-- SOURCE DATA --
◆ ◆ ◆ ◆

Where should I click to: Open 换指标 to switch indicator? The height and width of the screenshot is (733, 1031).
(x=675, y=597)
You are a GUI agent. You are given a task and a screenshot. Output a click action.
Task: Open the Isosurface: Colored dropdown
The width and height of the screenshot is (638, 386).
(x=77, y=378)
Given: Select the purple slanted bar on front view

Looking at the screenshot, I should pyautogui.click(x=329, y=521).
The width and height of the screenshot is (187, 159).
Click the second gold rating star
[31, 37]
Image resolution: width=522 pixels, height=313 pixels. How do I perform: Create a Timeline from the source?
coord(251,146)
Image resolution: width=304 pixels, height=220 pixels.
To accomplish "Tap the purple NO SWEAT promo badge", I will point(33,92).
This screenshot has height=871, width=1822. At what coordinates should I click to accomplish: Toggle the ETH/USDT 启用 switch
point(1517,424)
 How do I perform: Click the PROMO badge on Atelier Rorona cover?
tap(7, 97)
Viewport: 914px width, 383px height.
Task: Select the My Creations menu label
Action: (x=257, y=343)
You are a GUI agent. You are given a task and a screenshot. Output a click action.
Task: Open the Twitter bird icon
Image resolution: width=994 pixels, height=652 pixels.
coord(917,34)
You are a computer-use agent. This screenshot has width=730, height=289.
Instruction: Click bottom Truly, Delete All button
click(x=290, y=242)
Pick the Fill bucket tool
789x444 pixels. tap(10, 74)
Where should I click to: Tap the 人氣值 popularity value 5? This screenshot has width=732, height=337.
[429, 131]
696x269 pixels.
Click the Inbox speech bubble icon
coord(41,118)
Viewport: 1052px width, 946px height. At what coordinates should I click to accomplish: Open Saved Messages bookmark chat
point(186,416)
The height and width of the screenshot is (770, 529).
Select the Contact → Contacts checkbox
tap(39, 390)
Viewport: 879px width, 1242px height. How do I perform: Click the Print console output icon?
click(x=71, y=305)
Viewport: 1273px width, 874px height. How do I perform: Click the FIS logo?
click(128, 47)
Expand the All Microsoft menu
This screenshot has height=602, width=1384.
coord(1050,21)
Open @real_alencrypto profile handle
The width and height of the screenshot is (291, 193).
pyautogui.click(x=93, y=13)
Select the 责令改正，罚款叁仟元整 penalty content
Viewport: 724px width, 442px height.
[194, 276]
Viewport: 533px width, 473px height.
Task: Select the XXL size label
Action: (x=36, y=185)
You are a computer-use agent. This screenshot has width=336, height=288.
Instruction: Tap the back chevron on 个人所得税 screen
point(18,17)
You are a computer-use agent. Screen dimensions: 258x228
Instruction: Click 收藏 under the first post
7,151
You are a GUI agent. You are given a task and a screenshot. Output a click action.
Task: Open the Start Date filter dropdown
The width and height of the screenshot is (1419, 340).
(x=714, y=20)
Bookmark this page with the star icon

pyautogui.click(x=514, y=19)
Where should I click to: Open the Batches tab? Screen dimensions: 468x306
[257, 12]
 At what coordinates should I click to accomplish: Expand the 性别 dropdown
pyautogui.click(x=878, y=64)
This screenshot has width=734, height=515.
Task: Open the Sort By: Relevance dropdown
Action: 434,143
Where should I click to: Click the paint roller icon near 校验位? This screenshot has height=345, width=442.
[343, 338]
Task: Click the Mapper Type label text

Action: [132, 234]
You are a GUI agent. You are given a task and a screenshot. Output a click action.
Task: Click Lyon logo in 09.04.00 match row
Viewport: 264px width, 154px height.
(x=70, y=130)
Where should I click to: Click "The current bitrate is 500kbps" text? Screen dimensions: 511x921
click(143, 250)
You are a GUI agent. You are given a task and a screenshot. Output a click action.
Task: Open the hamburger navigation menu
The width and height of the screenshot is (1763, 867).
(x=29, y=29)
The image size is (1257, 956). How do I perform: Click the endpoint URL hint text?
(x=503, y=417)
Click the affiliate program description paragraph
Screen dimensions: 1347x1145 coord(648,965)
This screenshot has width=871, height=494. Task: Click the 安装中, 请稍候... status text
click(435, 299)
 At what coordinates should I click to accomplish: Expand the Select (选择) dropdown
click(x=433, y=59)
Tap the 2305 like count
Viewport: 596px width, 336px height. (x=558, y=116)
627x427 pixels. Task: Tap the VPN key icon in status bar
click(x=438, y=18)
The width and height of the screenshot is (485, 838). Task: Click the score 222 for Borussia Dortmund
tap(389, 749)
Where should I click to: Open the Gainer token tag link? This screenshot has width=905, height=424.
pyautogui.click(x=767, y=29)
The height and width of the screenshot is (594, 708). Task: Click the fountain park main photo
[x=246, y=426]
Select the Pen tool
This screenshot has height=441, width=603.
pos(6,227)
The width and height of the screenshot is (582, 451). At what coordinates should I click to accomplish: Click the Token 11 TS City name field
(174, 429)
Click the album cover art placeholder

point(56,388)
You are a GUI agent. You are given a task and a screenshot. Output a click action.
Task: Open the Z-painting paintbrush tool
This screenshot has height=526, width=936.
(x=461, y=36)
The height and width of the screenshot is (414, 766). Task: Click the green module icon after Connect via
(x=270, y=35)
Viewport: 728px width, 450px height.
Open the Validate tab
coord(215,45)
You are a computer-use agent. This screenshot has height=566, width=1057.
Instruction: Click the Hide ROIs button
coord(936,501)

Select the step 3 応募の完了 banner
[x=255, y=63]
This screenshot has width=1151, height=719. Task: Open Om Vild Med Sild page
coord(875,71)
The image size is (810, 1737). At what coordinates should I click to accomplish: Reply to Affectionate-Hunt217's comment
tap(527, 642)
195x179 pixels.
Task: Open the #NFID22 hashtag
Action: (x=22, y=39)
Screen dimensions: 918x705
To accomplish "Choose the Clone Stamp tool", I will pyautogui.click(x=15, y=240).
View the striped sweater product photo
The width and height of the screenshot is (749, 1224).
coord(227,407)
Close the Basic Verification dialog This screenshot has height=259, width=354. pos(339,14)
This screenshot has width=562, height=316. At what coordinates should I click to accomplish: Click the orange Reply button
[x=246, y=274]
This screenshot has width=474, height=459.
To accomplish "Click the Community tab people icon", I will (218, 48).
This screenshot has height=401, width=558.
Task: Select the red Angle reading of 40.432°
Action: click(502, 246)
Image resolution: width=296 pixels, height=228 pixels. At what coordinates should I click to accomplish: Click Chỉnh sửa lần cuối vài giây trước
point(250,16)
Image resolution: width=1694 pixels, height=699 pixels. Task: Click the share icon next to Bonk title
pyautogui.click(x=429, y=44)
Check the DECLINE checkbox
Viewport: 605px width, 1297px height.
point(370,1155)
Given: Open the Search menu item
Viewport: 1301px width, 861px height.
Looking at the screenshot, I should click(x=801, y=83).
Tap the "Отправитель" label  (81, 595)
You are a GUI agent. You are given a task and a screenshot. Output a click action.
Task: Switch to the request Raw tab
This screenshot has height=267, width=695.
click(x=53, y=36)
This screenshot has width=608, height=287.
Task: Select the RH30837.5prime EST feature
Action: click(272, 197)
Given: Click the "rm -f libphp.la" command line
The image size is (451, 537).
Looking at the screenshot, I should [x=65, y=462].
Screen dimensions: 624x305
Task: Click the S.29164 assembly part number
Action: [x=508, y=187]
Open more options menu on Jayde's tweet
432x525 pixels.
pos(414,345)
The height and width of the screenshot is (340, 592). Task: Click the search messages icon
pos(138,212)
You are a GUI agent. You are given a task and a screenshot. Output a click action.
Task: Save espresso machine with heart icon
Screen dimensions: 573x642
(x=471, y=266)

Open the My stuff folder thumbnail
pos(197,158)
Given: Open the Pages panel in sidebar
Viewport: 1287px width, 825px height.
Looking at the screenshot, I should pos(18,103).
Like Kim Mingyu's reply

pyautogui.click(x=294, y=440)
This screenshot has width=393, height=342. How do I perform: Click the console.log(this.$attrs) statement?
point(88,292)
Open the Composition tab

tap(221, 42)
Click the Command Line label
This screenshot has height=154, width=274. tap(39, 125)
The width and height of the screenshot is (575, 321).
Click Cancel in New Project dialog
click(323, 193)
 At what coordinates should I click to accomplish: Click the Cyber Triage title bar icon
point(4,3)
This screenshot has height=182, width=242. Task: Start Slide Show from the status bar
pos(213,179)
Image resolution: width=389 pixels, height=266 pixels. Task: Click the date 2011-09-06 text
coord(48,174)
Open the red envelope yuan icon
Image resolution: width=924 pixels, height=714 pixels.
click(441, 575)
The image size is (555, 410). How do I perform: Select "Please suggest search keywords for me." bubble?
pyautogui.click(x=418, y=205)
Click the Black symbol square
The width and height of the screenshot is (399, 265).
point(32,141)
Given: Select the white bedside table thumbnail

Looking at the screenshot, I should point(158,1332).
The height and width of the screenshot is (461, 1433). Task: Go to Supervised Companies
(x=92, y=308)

◆ ◆ ◆ ◆

-- YOUR GOAL --
Show me each line of the listing above with "computer" in it.

-- COMPLETED EXERCISE --
You are a computer-use agent. This screenshot has width=730, height=289.
You are a computer-use agent. This screenshot has width=336, height=288.
You are a computer-use agent. Screen dimensions: 258x228
You are a computer-use agent. This screenshot has height=566, width=1057.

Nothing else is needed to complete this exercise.